[Stored records]
+---+

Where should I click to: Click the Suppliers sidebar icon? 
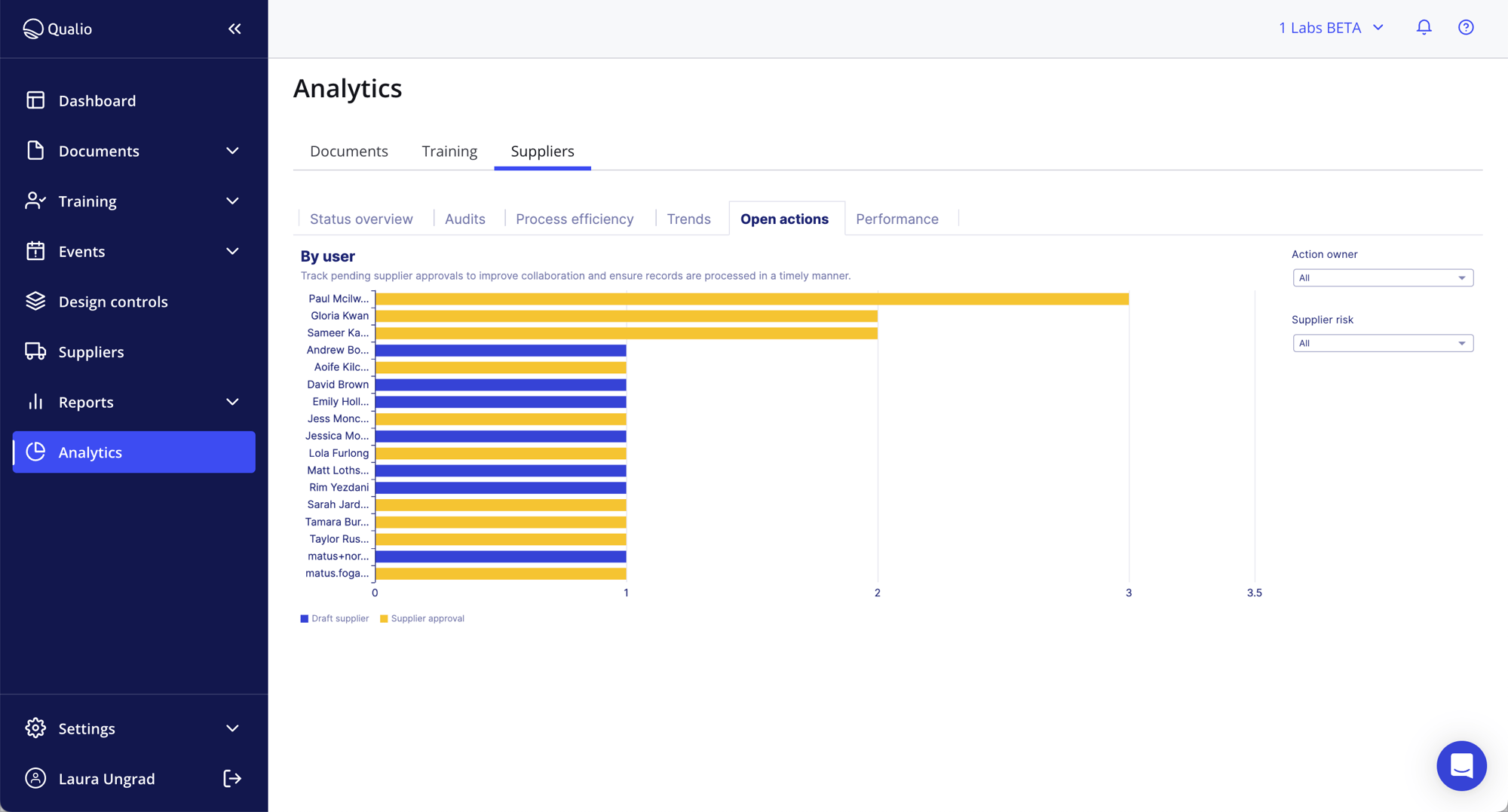(x=35, y=351)
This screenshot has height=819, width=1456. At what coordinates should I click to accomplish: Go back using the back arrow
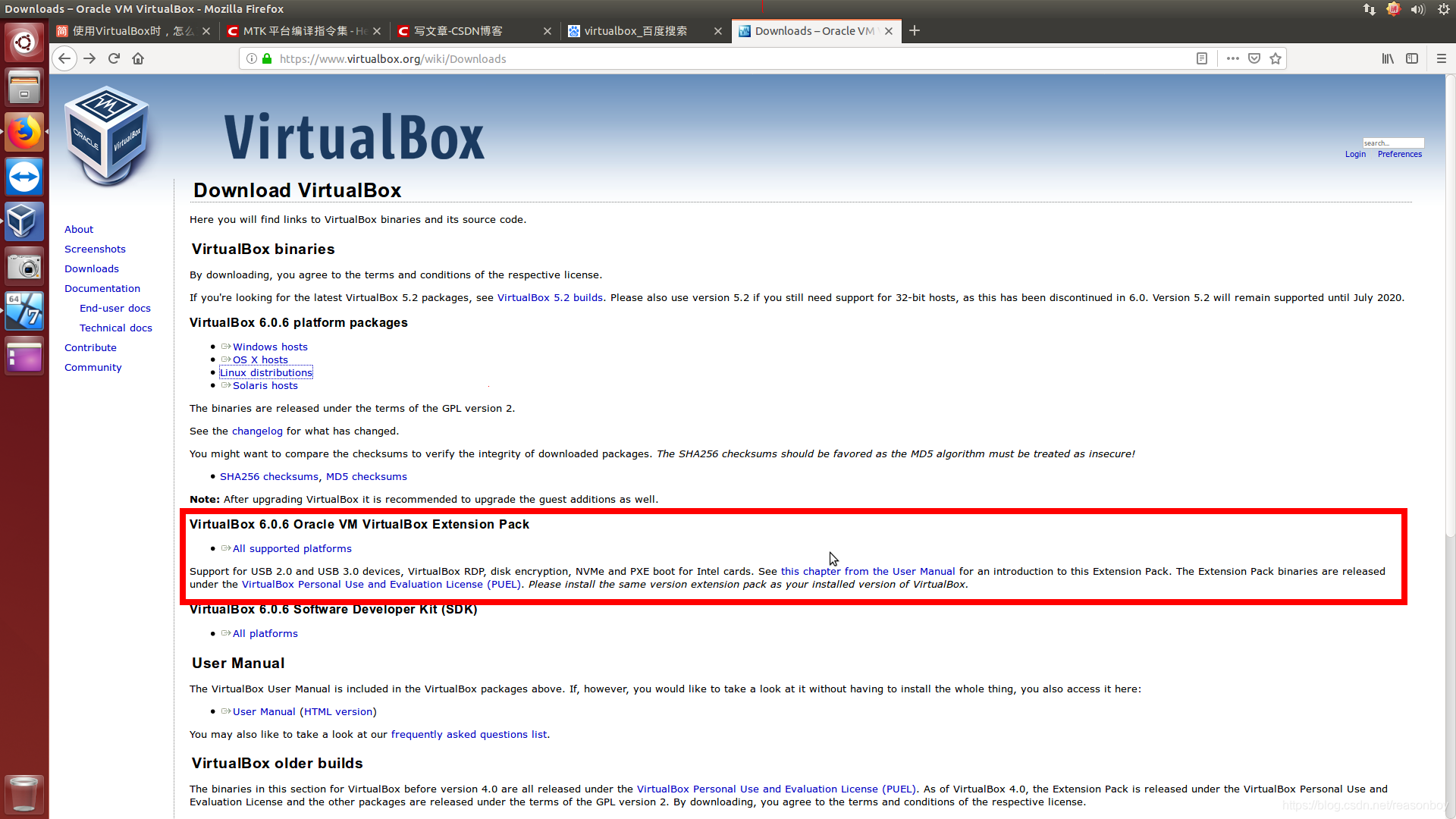click(64, 58)
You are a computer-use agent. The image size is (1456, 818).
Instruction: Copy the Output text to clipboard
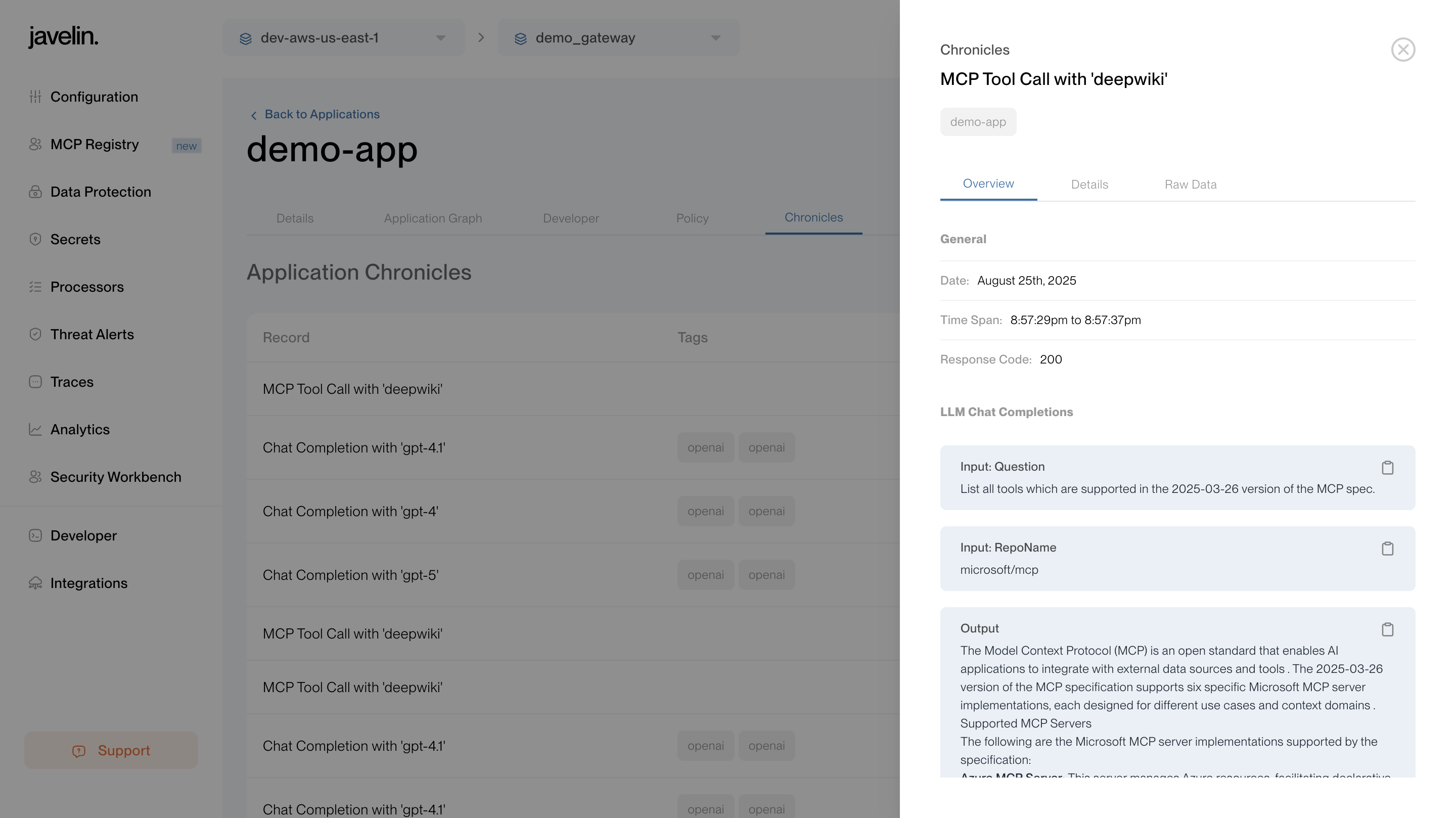tap(1387, 629)
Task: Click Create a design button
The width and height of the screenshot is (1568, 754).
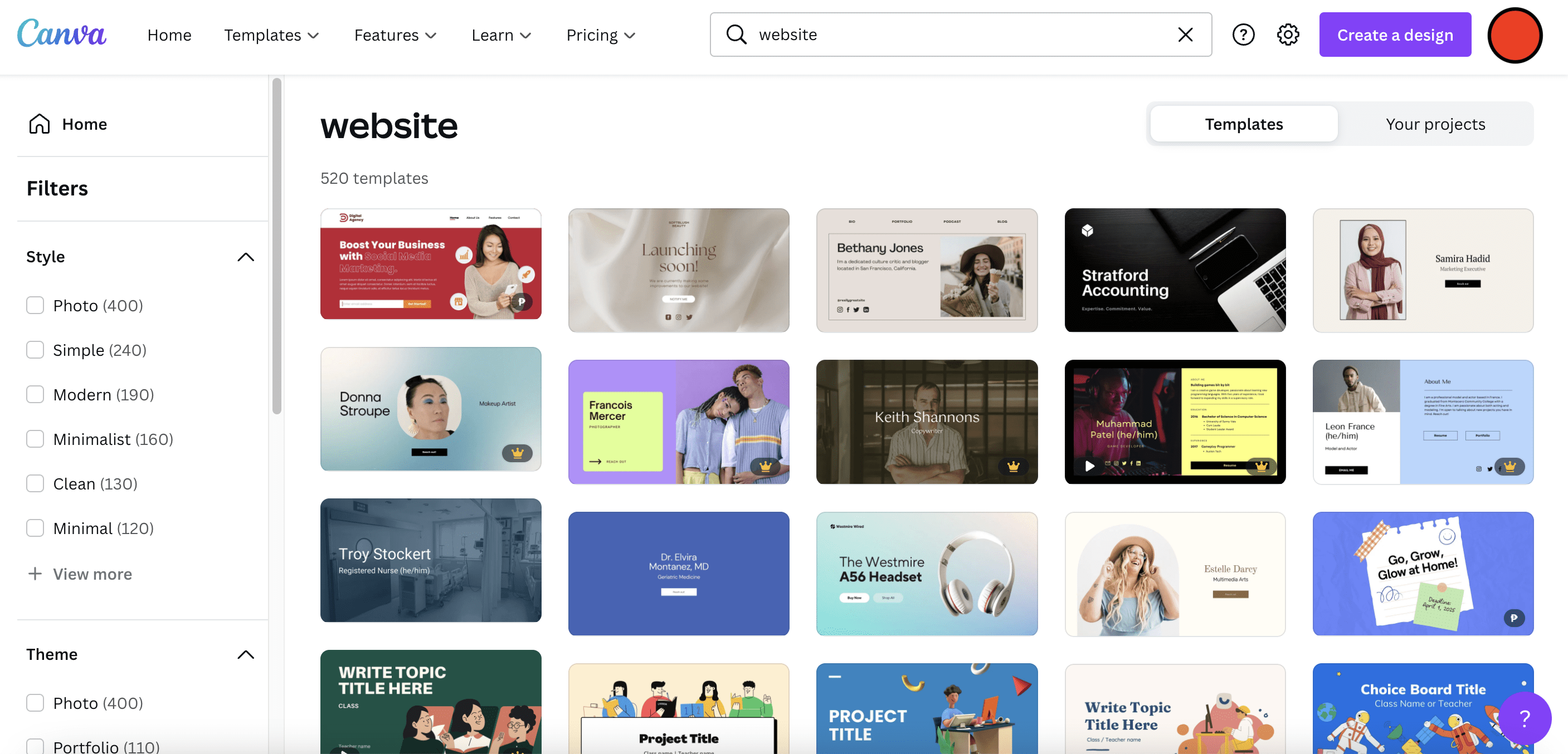Action: [1395, 35]
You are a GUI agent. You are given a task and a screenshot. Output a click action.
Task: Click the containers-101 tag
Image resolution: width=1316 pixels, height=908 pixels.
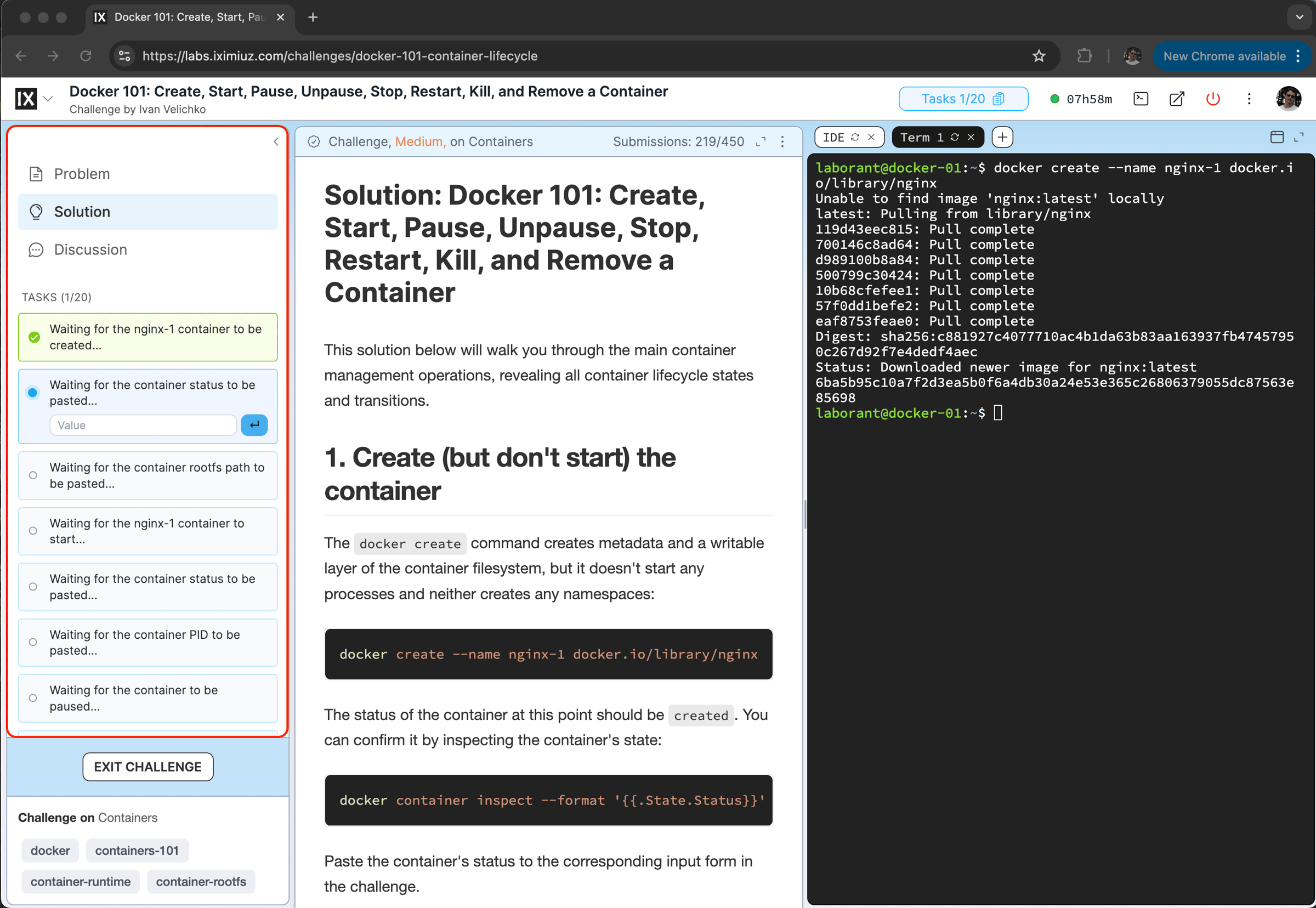point(137,850)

+---+

Directions ▸ Counting the line with "Task: Click Create a design button" and the last line of the data above, transcribe those two lines and every line between them exactly, without the pictures.

Result of this task ▸
Task: Click Create a design button
The width and height of the screenshot is (1568, 754).
Action: [1395, 35]
You are a GUI agent. You are given a task and a screenshot. Output a click action.
Task: Click the containers-101 tag
Image resolution: width=1316 pixels, height=908 pixels.
point(137,850)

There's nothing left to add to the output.